WORK ITEM
Beneath this line is the data. Output exactly the lines from the line with "Screen dimensions: 1316x904" to the line with "Given: Select the GLS shipping radio button", both ends included, and nothing more.

SOURCE MATERIAL

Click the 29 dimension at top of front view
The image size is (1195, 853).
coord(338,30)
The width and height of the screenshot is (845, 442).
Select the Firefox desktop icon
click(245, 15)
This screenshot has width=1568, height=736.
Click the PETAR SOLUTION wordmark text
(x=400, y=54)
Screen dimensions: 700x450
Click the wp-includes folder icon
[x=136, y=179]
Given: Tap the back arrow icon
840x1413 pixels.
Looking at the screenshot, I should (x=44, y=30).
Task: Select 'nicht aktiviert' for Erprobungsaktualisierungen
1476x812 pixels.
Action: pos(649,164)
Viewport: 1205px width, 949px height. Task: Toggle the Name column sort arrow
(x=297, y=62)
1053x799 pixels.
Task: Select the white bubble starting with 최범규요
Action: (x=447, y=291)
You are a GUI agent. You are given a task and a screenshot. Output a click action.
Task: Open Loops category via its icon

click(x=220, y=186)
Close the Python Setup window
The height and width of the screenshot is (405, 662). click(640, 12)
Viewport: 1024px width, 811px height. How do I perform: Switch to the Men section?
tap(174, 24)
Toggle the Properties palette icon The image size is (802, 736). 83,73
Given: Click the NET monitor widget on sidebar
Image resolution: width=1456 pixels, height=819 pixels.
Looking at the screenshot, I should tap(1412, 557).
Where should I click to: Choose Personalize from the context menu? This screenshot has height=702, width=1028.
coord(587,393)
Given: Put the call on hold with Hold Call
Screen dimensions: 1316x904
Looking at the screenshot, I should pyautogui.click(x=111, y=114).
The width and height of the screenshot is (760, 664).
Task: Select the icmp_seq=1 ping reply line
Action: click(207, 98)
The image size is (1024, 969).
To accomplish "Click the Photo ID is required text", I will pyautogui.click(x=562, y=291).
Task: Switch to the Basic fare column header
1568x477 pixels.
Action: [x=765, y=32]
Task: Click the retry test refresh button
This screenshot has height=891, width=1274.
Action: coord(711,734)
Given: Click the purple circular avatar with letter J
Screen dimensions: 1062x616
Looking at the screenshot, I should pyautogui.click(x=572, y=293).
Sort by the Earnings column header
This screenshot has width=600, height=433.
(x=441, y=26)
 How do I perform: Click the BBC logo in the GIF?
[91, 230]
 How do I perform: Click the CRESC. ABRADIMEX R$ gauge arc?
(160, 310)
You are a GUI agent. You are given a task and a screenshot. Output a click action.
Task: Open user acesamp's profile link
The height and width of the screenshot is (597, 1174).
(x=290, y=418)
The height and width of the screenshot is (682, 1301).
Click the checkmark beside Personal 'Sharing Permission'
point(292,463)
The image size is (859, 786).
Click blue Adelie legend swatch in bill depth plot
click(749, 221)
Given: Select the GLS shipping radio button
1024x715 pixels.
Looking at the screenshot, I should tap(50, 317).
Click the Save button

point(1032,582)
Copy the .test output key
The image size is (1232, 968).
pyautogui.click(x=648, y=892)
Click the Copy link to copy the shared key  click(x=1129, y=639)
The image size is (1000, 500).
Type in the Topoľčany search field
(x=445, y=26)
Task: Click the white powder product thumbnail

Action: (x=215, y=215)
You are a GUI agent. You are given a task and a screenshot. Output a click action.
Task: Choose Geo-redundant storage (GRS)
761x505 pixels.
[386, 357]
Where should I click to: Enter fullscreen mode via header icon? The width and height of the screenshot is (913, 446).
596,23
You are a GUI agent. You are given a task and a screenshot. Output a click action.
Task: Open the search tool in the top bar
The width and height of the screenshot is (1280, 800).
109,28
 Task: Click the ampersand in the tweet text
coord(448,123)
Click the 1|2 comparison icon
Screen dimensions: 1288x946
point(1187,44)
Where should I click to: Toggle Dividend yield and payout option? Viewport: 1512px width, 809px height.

YOUR RESPONSE
Screen dimensions: 1316x904
Looking at the screenshot, I should pyautogui.click(x=111, y=114).
The width and height of the screenshot is (760, 664).
Task: Select the icmp_seq=1 ping reply line
Action: click(207, 98)
The image size is (1024, 969).
To accomplish "Click the Photo ID is required text", I will pyautogui.click(x=562, y=291).
Task: Switch to the Basic fare column header
1568x477 pixels.
Action: [x=765, y=32]
Task: Click the retry test refresh button
This screenshot has height=891, width=1274.
Action: coord(711,734)
Given: Click the purple circular avatar with letter J
Screen dimensions: 1062x616
Looking at the screenshot, I should pyautogui.click(x=572, y=293).
Sort by the Earnings column header
This screenshot has width=600, height=433.
(x=441, y=26)
 How do I perform: Click the BBC logo in the GIF?
[91, 230]
 How do I perform: Click the CRESC. ABRADIMEX R$ gauge arc?
(160, 310)
You are a GUI agent. You are given a task and a screenshot. Output a click action.
Task: Open user acesamp's profile link
The height and width of the screenshot is (597, 1174).
(x=290, y=418)
The height and width of the screenshot is (682, 1301).
Click the checkmark beside Personal 'Sharing Permission'
point(292,463)
The image size is (859, 786).
Click blue Adelie legend swatch in bill depth plot
click(749, 221)
Given: Select the GLS shipping radio button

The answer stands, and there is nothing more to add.